Legislative Report - Kevin Gregg, Lobbyist
2023 1st Quarter Newsletter
The list of bills in the Legislature shrank considerably on Friday, February 24, Turnaround Day. Turnaround Day is a legislative deadline requiring any bill that has not been passed through its house of origin to be stricken from the calendar. There are certain select committees that are “exempt” from this rule. They include House and Senate Tax, Federal and State Affairs, Budget, as well as Senate Ways and Means and House Appropriations. Procedurally, leadership will identify which bills they still want to consider after turnaround and refer them to one of the aforementioned committees to protect them from being removed from the calendar.
We have mentioned several times that the electric utilities are taking a lot of heat this session. Generally, legislative leadership has heard from their constituents that they are tired of increasing electric bills. This goes for residential and business customers alike. Several bills were introduced early in the session to address utility rates from multiple angles. They included bills to expand the number of KCC commissioners, the election of KCC commissioners, limiting Evergy from recovering certain transmission-related costs, enhancing the benefits for customers who sell power back to Evergy, and requiring the KCC to study cost competitiveness in our region. House Utility Chairman, Rep. Leo Delperdang, announced to his committee on its last day of meetings before the break that they aren’t going to work any of these bills before turnaround and instead would add them to a list of general energy policy studies. SB 88 and its companion HB 2154, the KCC election bill, are off the table, as are most of the other bills meant to push back on rising electric rates in Kansas.
The chairman also said he is in talks with TC Energy to have them provide a briefing, likely sometime in March, on the pipeline spill in Washington County.
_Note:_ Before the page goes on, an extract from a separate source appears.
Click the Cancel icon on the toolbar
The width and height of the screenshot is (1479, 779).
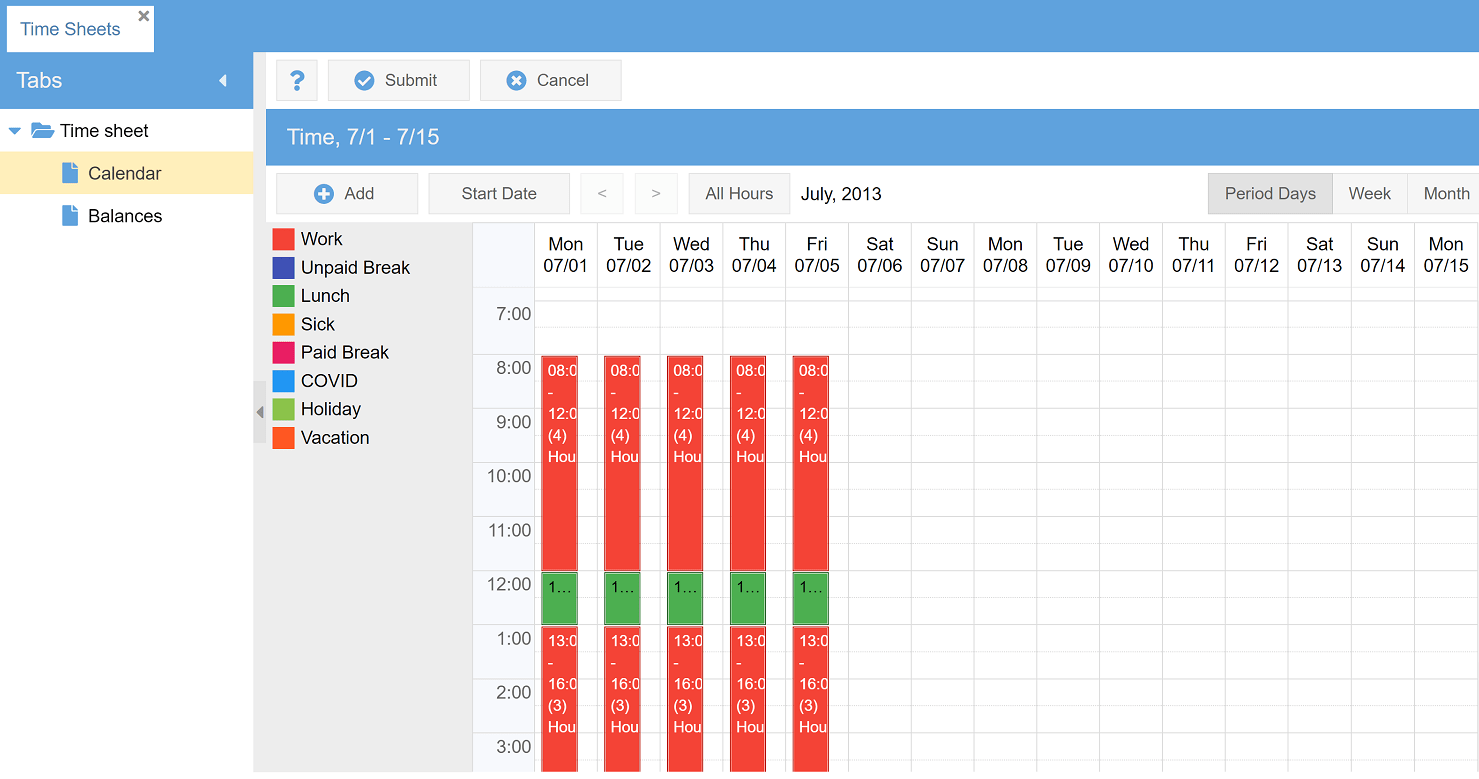tap(516, 80)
Expect some noise from the usual suspects when TC Energy comes in to discuss their mitigation efforts. The timing of their presentation comes after turnaround day and ensures no punitive legislation may be brought against them or the industry as a result. HB 2327 was just such a bill that didn’t receive a hearing in committee. If passed, it would have revoked any property tax exemption received by a pipeline that experienced a spill. It would have also forced the company to pay any property taxes it had been previously exempted from. This type of bill is harmful to the industry and fails to recognize the role domestic fossil fuel production plays in the United States.
On the other hand, SCR 1603 was brought forward by several Senators urging the President of the United States to restore energy independence in the United States. The highlights of SCR 1603 urge President Biden to 1) Reject unscientific environmental mandates that restrict domestic energy production and raise costs for American families; 2) Consider current geopolitical tensions and support policies that ensure America’s long-term energy affordability, security, leadership, and progress, including actions to increase investment in domestic refineries and natural gas production; 3) Expand domestic energy production and ensure energy reliability and affordability for consumers by cutting through the red tape purposefully hampering the building of energy infrastructure, primarily pipelines; 4) Reevaluate energy policies that have curtailed domestic production of oil and natural gas; and 5) Utilize our nation’s abundant natural resources and relationships with energy-producing allies as leverage against a Russian regime that is intent on disrupting world peace and threatening global stability. The measure passed the Senate (28- 10) and is currently in the House Energy Committee.
In the final hours before the Senate left, they amended a tax bill and eliminated the sales tax on all food and food products in Kansas. We all experienced the slight reduction that went into effect on January 1, but this amended bill, if passed, takes all food tax to zero. Where the legislature will receive pushback is from local units of government. As the bill reads, no entity is allowed to tax food or food products. This means lower state and local revenues which will have to be made up somewhere. The Senate also advanced a flat tax plan which will further reduce revenue. The revenue they are losing will have to be made up somewhere, or government will have to reduce spending. Of those two options, we all know which is more likely.
Perhaps there is a middle ground, or maybe they will modify the flat tax rate to recover some of the missing revenue. But we don’t envision a plan where the size or cost of government is reduced. Keep an ear open for proposals to increase property tax to provide the remainder of the funds. This is where we foresee the tax plans affecting our industry. But until the final gavel, you never know what they will come up with.